Mercy thought about Abner and Delphi Bell. “I'm sure that's what the writer of the book wanted you to believe.”

Tedi's eyes widened. “You mean he shouldn't have said anything?”

“I didn't say that. My concern is the principle involved. I don't believe in breaking a confidentiality.” And she felt as if she had done just that yesterday, even though it might well have saved Abner's life. In retrospect, would she have done the same thing again?

“But what if it would be saving somebody's life?” Tedi asked.

Yes, Mercy knew she probably would have done the same thing again, because it was a human life, even though it was somebody like Abner Bell. But was she right? “I know there are exceptions to every rule, but when it comes down to breaking promises, then I feel that leads to a breakdown in ethics. When someone feels it's okay to break a trust, how far will they go?” And look what happened to Delphi. Now she had a police record. Sort of.

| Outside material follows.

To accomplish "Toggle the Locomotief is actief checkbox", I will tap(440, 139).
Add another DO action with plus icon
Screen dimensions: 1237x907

Tedi heaved a sigh of obvious exasperation. “But, Mom, it was to save lives. She was doing something she shouldn't've been doing in the first place.”

Mercy echoed the sigh and shook her head. Why did Tedi always choose the worst possible times to introduce a deep philosophical discussion? “Sorry, honey, I'm not up to the subject tonight. Why don't we sleep on it? Maybe you can read the book to me next week, and then we'll talk about it.”

“It's a long book. It'll take a while.” Tedi sounded disappointed.